**** PROVIDED ENTRIES ****

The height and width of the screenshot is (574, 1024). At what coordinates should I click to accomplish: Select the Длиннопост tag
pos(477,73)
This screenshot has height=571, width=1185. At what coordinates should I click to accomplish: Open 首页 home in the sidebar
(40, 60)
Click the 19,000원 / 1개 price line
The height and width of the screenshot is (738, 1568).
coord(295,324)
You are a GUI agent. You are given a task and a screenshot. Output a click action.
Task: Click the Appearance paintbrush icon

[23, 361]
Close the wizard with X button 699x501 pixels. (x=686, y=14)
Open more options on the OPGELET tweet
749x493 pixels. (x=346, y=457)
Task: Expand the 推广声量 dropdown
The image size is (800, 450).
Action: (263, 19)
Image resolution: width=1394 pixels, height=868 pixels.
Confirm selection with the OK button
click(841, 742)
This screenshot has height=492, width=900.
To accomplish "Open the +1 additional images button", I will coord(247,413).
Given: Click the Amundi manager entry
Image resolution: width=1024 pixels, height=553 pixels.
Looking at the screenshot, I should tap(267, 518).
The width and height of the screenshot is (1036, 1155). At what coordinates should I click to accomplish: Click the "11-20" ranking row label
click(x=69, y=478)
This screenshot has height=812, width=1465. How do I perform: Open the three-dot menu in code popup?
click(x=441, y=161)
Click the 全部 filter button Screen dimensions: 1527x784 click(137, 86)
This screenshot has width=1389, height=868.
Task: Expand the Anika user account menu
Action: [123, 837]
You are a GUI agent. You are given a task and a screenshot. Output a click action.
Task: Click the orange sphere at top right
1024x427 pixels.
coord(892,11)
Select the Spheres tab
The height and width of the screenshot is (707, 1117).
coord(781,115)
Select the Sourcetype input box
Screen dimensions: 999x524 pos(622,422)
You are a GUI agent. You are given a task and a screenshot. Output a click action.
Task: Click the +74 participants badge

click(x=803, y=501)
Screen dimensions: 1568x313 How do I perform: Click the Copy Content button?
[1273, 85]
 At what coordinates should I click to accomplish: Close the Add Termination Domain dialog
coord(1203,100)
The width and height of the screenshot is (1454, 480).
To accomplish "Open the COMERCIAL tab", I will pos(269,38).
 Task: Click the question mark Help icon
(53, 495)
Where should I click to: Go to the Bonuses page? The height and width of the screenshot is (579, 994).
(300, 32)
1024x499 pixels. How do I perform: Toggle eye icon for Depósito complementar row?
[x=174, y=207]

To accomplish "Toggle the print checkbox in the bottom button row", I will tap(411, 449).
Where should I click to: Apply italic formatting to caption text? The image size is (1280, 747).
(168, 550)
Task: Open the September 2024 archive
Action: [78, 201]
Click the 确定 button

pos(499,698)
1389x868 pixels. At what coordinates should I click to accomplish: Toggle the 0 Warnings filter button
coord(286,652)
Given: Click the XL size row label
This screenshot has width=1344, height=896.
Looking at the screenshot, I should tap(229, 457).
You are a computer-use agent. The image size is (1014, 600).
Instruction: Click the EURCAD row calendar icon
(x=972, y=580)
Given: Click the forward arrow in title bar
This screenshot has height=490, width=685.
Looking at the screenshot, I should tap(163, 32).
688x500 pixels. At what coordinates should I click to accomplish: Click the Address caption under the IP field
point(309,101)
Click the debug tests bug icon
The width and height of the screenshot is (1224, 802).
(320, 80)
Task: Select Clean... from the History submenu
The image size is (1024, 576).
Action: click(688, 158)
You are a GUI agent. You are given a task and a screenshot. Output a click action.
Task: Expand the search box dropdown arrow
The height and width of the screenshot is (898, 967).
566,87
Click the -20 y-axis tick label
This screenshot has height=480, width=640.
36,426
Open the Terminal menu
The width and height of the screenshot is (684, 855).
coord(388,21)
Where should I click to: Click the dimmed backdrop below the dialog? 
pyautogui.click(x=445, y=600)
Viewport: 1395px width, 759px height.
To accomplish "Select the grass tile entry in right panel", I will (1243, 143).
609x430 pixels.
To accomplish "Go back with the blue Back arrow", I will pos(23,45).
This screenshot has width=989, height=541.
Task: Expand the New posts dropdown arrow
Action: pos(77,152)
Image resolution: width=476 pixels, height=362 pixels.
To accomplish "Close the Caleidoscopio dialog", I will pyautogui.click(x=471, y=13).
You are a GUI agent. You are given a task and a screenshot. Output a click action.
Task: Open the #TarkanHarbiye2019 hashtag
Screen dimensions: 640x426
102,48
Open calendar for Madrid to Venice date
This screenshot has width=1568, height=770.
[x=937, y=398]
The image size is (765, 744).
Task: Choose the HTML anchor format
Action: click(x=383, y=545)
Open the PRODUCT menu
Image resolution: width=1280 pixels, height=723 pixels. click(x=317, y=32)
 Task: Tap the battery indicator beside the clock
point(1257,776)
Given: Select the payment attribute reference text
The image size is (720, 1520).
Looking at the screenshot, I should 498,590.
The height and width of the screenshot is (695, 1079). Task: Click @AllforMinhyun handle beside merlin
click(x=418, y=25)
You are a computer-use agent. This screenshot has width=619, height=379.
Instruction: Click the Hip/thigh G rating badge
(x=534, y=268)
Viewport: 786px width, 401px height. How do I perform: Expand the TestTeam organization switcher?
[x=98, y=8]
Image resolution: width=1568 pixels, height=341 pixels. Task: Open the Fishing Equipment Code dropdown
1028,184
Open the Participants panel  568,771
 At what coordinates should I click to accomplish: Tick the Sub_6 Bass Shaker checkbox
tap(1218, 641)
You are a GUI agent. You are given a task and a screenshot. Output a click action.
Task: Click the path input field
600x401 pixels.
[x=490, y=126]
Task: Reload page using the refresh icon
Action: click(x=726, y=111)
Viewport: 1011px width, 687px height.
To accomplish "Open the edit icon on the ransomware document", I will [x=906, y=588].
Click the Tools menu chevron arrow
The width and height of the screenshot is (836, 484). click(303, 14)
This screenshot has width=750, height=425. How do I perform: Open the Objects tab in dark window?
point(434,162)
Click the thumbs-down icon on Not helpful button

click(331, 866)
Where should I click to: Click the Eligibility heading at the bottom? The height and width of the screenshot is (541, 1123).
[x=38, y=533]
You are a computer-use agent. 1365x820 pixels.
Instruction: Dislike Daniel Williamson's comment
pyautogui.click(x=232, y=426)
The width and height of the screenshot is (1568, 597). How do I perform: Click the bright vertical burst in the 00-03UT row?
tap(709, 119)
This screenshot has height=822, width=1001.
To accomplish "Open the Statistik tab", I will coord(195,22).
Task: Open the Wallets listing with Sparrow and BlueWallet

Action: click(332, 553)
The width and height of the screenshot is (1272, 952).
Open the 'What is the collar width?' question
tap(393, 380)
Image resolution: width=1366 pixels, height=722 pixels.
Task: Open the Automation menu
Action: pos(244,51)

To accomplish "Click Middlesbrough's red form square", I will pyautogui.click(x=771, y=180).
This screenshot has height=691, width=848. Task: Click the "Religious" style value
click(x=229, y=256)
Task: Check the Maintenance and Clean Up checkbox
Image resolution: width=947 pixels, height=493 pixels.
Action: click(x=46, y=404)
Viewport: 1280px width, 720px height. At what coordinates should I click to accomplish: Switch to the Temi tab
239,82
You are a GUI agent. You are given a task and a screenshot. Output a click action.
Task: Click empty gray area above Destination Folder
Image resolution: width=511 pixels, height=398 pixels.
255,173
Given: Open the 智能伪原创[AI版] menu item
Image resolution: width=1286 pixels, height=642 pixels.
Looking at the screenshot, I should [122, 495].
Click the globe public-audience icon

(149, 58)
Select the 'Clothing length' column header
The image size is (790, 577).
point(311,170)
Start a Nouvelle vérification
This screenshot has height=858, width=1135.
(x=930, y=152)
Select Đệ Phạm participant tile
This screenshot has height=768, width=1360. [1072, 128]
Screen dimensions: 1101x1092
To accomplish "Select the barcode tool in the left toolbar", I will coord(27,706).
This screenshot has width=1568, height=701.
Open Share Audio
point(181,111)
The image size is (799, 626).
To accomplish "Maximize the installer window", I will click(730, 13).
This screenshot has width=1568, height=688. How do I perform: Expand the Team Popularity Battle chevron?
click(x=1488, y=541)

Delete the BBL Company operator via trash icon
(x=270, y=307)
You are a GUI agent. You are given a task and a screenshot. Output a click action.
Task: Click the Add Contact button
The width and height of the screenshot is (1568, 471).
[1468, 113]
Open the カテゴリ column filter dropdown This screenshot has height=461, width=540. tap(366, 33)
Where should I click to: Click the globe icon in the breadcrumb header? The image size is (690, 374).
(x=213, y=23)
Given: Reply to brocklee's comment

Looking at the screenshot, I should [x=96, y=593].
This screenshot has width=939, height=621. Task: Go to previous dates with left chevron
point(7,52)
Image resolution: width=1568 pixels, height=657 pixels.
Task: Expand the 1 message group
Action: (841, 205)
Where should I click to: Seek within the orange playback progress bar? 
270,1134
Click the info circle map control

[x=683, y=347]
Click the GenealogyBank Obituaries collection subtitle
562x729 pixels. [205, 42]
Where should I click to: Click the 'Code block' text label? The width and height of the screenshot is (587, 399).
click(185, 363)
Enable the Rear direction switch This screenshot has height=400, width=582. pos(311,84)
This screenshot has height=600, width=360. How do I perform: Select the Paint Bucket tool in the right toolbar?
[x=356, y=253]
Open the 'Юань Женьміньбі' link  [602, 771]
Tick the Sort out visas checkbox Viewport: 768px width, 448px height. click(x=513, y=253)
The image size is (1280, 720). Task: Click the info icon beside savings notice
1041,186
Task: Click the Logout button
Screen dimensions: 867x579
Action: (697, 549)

****

*PROBLEM REQUIREMENTS*. For this exercise, repeat exactly the lines of the data above from the one with "At what coordinates should I click to accomplish: Close" down to the one with "Click the -20 y-axis tick label", both end lines included.

*FINAL ANSWER*.
 At what coordinates should I click to accomplish: Close the Add Termination Domain dialog
coord(1203,100)
The width and height of the screenshot is (1454, 480).
To accomplish "Open the COMERCIAL tab", I will pos(269,38).
 Task: Click the question mark Help icon
(53, 495)
Where should I click to: Go to the Bonuses page? The height and width of the screenshot is (579, 994).
(300, 32)
1024x499 pixels. How do I perform: Toggle eye icon for Depósito complementar row?
[x=174, y=207]

To accomplish "Toggle the print checkbox in the bottom button row", I will tap(411, 449).
Where should I click to: Apply italic formatting to caption text? The image size is (1280, 747).
(168, 550)
Task: Open the September 2024 archive
Action: [78, 201]
Click the 确定 button

pos(499,698)
1389x868 pixels. At what coordinates should I click to accomplish: Toggle the 0 Warnings filter button
coord(286,652)
Given: Click the XL size row label
This screenshot has width=1344, height=896.
Looking at the screenshot, I should tap(229, 457).
You are a computer-use agent. The image size is (1014, 600).
Instruction: Click the EURCAD row calendar icon
(x=972, y=580)
Given: Click the forward arrow in title bar
This screenshot has height=490, width=685.
Looking at the screenshot, I should tap(163, 32).
688x500 pixels. At what coordinates should I click to accomplish: Click the Address caption under the IP field
point(309,101)
Click the debug tests bug icon
The width and height of the screenshot is (1224, 802).
(320, 80)
Task: Select Clean... from the History submenu
The image size is (1024, 576).
Action: click(688, 158)
You are a GUI agent. You are given a task and a screenshot. Output a click action.
Task: Expand the search box dropdown arrow
The height and width of the screenshot is (898, 967).
566,87
Click the -20 y-axis tick label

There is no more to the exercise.